# Is This Cover Plate Normal?



## bigclick (Oct 9, 2011)

Hi all,
I have been looking at a second hand Hymer (LHD B544) and outside on the back there is a small panel (240x75 ish) screwed to the van with 6 small cross-head screws.

The panel matches the rest of the outside wall but it is slightly proud.

I have attached a picture and my question is… What is it? The seller doesn’t know and I can’t see any rhyme or reason for it other than something nasty maybe?
Thanks


----------



## tonyt (May 25, 2005)

There's a simple solution - do you have a screwdriver?

Please post a pic of what's behind the panel.


----------



## DTPCHEMICALS (Jul 24, 2006)

Could be a damage repair or hiding a vent.
Just undo the screws and tell us.
Dave p


----------



## bigclick (Oct 9, 2011)

I am unable to comment on what is behind it because ...

1. Its not mine (yet)

2. There looks to be a sealant of some sort at the edge so not sure I would need to re-seal?

3. If its standard then someone should know?

Hoping its something easily explained so I can consider making an offer.


----------



## hogan (Oct 31, 2006)

No it's not a Hymer factory fitted panel


----------



## rosalan (Aug 24, 2009)

I have just trawled through pictures of other B 544 models and they often have this plate. It is not unique. One on Ebay has it and different preloved van has the same.
Alan


----------



## dragonflyer (Nov 4, 2007)

I suspect that this panel is covering damage. It is best left well alone.

Check what is on the inside of the M/H in this position - the internal wall may well be intact.

We sustained damage to a previous M/H when it was being serviced. Someone with a ladder on top of a van struck it sufficiently to dent the aluminium panel. In this case the panel was probably breached - perhaps by reversing into some obstacle.

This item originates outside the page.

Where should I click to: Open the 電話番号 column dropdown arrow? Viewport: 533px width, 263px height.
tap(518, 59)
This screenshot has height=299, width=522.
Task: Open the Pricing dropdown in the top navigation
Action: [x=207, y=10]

For a patch it quite well done.

Joyce


----------



## satchel (Aug 16, 2008)

If your fridge is in that corner (as on my 584) it will be the access plate to the fridge gas jet.
Good luck


----------



## bigclick (Oct 9, 2011)

on the other side (of the plated wall) is the fridge, there are two vents on the side wall next to the main door. I thought these were for the fridge?


----------



## DTPCHEMICALS (Jul 24, 2006)

Politely ask the seller to remove the panel so that you both can see what is behind it.
Had there been a panel like that when I purchased my mh I would have wanted to know what is behind it.

Dave p


----------



## bigclick (Oct 9, 2011)

Fridge Jet access it is then...Phew


----------



## kimbo4x4 (Jun 29, 2008)

Could be fridge access. E510 has access panel hidden behind the rear light cluster. Is the fridge/ kitchen at the back?
Just ask the seller. If they don't know ask if they mind you removing it for a look.


----------



## KeithChesterfield (Mar 12, 2010)

Is this the one?


----------



## bigclick (Oct 9, 2011)

KeithChesterfield said:


> Is this the one?


Bingo! 
Happy days
and Thanks all


----------



## DTPCHEMICALS (Jul 24, 2006)

Another happy ending.
:lol: 
Dave p


----------



## Bill_H (Feb 18, 2011)

I'd be inclined not to buy it as the owner didn't know what it was, what else doesn't he know about it? What other problems has he not bothered to check?


----------



## KeithChesterfield (Mar 12, 2010)

Dave p - give that girl a rest - she can't keep it up all night!

:wav: :wav: :wav:


----------



## bigclick (Oct 9, 2011)

Bill_H said:


> I'd be inclined not to buy it as the owner didn't know what it was, what else doesn't he know about it? What other problems has he not bothered to check?


I think if it was obscure enough to exercise a proportion of the brethren on this site I can forgive him for not having concerned himself with it before


----------



## javea (Jun 8, 2007)

KeithChesterfield said:


> Dave p - give that girl a rest - she can't keep it up all night!
> 
> :wav: :wav: :wav:


Bet Dave can't either!


----------